→ **RECORD EXTRACTS**
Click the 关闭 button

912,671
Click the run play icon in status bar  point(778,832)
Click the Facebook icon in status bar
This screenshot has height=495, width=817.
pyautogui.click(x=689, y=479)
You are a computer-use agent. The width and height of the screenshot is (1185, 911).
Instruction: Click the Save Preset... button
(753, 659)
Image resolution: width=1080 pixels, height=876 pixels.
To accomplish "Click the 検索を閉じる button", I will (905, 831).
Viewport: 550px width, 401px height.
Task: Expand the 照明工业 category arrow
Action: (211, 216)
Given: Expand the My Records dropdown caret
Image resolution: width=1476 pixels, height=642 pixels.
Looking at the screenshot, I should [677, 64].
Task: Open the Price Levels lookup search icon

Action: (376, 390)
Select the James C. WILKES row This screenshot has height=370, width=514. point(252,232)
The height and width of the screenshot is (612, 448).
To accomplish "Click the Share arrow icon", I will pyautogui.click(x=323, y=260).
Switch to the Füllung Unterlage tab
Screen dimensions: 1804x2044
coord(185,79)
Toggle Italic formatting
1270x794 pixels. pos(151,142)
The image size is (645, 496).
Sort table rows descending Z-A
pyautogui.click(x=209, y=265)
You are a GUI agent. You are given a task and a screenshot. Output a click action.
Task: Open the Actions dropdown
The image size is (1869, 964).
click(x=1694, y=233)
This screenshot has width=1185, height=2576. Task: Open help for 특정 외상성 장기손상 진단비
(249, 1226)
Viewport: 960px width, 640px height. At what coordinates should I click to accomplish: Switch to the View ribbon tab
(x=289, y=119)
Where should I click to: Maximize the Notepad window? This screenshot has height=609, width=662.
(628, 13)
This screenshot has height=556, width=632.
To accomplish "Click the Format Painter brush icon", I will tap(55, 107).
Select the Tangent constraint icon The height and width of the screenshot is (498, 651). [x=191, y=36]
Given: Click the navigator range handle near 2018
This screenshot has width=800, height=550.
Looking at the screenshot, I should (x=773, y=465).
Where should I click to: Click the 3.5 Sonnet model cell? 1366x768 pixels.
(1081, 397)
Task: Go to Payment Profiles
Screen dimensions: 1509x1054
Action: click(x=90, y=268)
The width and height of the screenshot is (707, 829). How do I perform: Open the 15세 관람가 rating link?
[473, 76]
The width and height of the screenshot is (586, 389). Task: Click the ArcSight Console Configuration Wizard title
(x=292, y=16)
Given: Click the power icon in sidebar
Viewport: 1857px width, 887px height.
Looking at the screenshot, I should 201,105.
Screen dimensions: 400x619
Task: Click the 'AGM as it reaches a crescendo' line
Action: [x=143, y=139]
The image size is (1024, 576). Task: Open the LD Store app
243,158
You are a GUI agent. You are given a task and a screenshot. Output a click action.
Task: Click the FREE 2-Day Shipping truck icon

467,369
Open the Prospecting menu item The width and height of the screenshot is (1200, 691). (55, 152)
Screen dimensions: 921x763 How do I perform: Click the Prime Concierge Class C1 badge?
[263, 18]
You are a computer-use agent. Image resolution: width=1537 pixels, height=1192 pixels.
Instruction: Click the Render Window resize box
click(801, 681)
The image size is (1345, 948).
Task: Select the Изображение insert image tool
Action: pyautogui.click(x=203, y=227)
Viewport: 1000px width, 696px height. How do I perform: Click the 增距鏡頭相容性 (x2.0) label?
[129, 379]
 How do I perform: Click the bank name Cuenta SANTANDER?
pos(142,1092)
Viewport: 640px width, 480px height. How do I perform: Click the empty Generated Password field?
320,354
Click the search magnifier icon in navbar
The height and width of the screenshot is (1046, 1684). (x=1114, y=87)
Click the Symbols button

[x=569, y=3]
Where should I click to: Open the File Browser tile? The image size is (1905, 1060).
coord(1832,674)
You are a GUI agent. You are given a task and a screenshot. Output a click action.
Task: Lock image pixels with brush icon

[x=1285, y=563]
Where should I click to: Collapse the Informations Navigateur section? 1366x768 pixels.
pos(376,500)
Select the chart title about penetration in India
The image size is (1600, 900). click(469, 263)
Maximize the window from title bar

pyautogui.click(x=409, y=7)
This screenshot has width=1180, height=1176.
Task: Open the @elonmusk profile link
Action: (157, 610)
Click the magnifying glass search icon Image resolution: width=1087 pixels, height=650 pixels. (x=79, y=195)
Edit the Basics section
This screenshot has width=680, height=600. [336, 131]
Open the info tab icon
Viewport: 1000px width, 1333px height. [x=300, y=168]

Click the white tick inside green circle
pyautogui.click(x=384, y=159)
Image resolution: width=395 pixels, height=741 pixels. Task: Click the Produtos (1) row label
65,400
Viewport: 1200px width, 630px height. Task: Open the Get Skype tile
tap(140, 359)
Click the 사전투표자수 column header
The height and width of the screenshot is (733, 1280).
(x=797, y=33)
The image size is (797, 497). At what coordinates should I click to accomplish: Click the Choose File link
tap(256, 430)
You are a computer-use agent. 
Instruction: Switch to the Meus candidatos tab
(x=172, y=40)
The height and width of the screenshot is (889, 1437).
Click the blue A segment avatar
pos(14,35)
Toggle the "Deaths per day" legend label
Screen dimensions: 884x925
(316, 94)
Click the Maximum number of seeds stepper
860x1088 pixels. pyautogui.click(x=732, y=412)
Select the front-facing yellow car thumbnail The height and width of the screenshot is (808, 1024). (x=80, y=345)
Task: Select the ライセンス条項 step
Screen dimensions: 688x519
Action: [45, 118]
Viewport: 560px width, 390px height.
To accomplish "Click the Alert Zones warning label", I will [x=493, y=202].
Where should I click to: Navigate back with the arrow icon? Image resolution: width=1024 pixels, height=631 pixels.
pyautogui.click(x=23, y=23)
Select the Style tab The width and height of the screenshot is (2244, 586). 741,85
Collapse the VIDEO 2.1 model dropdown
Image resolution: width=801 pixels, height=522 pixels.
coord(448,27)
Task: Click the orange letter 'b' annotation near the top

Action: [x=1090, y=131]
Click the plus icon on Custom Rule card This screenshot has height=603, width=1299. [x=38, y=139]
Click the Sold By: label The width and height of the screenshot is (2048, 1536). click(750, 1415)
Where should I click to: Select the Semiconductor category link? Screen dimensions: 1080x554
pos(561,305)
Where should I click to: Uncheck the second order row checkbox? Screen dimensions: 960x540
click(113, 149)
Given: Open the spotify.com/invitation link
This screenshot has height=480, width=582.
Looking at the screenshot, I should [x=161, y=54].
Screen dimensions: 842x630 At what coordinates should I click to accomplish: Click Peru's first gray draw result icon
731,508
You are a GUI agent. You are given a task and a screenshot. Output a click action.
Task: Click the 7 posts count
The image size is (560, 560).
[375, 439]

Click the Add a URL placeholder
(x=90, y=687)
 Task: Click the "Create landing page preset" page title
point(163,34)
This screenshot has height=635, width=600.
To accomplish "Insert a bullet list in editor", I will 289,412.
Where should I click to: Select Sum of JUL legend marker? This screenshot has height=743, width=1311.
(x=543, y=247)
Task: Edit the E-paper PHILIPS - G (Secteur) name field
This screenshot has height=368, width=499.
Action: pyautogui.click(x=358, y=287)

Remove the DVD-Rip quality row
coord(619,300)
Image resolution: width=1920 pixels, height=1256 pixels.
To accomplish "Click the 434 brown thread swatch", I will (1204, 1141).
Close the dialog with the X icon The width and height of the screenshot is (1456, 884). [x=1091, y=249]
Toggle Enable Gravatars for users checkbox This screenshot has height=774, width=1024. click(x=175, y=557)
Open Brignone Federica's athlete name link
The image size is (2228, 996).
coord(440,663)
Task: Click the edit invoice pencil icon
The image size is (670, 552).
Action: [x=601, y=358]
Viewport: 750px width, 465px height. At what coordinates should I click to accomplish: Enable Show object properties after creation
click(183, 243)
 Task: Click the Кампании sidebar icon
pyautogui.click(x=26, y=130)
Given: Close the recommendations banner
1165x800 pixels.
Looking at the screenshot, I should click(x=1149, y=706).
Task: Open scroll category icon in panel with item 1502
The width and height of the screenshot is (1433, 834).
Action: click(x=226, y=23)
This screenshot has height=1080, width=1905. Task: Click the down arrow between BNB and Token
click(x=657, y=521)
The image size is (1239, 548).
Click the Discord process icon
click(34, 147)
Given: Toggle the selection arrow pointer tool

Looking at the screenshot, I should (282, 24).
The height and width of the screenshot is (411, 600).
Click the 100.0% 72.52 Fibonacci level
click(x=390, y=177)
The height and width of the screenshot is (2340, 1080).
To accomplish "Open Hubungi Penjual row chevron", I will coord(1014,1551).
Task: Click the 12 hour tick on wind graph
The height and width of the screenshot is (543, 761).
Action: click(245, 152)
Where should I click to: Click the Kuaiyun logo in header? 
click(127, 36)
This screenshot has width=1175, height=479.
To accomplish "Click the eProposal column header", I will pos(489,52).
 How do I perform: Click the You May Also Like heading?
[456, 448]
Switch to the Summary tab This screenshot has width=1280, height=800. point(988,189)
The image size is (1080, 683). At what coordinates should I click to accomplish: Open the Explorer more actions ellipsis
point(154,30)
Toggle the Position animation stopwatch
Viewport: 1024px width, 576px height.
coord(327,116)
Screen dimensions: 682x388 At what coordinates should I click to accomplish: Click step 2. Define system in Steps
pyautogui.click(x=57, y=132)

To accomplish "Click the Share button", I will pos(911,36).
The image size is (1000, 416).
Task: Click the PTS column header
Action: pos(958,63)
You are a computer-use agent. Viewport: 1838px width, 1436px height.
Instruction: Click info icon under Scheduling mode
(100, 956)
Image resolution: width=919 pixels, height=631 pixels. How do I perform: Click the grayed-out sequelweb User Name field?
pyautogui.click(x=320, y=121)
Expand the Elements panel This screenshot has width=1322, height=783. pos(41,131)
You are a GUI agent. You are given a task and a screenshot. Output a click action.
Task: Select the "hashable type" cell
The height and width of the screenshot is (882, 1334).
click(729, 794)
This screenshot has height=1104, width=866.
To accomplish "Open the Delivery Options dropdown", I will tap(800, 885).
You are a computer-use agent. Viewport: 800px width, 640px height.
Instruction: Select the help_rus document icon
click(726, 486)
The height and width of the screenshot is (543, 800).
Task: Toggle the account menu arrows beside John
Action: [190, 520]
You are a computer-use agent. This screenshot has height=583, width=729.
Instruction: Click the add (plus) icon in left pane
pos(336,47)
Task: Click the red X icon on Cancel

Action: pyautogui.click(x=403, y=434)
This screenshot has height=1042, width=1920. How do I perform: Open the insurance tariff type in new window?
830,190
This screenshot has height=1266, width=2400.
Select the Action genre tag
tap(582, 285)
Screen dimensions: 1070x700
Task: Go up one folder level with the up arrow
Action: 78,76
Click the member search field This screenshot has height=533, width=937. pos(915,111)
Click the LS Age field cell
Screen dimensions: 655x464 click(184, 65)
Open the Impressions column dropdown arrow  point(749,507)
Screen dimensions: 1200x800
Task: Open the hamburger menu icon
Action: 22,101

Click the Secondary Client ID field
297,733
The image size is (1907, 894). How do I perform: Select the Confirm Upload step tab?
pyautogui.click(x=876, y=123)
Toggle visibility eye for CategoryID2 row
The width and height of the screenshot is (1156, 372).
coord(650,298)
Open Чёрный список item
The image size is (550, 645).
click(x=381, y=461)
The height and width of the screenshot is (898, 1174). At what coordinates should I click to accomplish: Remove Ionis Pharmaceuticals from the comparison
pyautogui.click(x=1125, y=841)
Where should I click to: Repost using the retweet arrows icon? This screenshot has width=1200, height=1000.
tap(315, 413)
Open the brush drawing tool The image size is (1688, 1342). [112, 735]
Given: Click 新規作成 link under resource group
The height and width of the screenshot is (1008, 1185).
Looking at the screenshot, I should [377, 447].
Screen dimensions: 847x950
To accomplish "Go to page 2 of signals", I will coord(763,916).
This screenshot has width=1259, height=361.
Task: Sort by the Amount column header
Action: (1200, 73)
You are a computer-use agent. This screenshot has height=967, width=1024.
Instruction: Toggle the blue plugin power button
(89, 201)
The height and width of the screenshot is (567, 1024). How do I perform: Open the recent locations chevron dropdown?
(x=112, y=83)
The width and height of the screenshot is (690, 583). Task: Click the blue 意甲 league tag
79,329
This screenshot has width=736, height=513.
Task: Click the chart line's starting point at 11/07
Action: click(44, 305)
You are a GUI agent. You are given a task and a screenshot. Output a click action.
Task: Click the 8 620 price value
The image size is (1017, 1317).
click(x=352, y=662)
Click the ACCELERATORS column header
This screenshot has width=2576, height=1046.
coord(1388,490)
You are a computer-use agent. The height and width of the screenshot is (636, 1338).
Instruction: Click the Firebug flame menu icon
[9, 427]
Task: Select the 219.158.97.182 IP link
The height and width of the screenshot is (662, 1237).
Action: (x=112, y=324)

→ **INSTRUCTIONS TO FOLLOW**
Using the listing above, return word for word each line from the one that has "has height=583, width=729." through the one that has "Toggle visibility eye for CategoryID2 row", and no line outside that range.

→ **WRITTEN SOLUTION**
You are a computer-use agent. This screenshot has height=583, width=729.
Instruction: Click the add (plus) icon in left pane
pos(336,47)
Task: Click the red X icon on Cancel

Action: pyautogui.click(x=403, y=434)
This screenshot has height=1042, width=1920. How do I perform: Open the insurance tariff type in new window?
830,190
This screenshot has height=1266, width=2400.
Select the Action genre tag
tap(582, 285)
Screen dimensions: 1070x700
Task: Go up one folder level with the up arrow
Action: 78,76
Click the member search field This screenshot has height=533, width=937. pos(915,111)
Click the LS Age field cell
Screen dimensions: 655x464 click(184, 65)
Open the Impressions column dropdown arrow  point(749,507)
Screen dimensions: 1200x800
Task: Open the hamburger menu icon
Action: 22,101

Click the Secondary Client ID field
297,733
The image size is (1907, 894). How do I perform: Select the Confirm Upload step tab?
pyautogui.click(x=876, y=123)
Toggle visibility eye for CategoryID2 row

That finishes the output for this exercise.